PM-MMUT: Boosted Phone-Mask Data Augmentation using Multi-Modeling Unit Training for Phonetic-Reduction-Robust E2E Speech Recognition
Guodong Ma, Pengfei Hu, Nurmemet Yolwas, Shen Huang, Hao Huang

TL;DR
This paper introduces PM-MMUT, a novel architecture that combines multi-modeling units with phone masking training to improve robustness in end-to-end speech recognition, especially for reduced speech sounds.
Contribution
It proposes a multi-modeling unit training framework fused with phone masking training, enhancing phoneme-level context learning for more accurate ASR.
Findings
Outperforms pure PMT in Uyghur ASR tasks.

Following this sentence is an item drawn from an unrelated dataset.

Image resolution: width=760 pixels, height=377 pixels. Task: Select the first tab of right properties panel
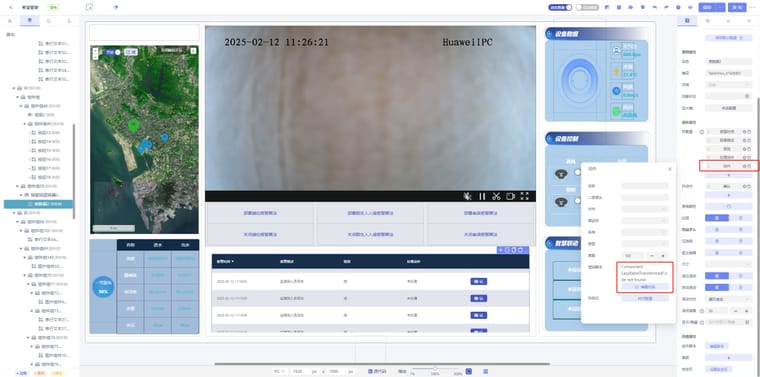point(687,20)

Achieves about 10% relative WER reduction on Librispeech without LM fusion.
Demonstrates effectiveness across different languages and datasets.
Abstract
Consonant and vowel reduction are often encountered in speech, which might cause performance degradation in automatic speech recognition (ASR). Our recently proposed learning strategy based on masking, Phone Masking Training (PMT), alleviates the impact of such phenomenon in Uyghur ASR. Although PMT achieves remarkably improvements, there still exists room for further gains due to the granularity mismatch between the masking unit of PMT (phoneme) and the modeling unit (word-piece). To boost the performance of PMT, we propose multi-modeling unit training (MMUT) architecture fusion with PMT (PM-MMUT). The idea of MMUT framework is to split the Encoder into two parts including acoustic feature sequences to phoneme-level representation (AF-to-PLR) and phoneme-level representation to word-piece-level representation (PLR-to-WPLR). It allows AF-to-PLR to be optimized by an intermediate…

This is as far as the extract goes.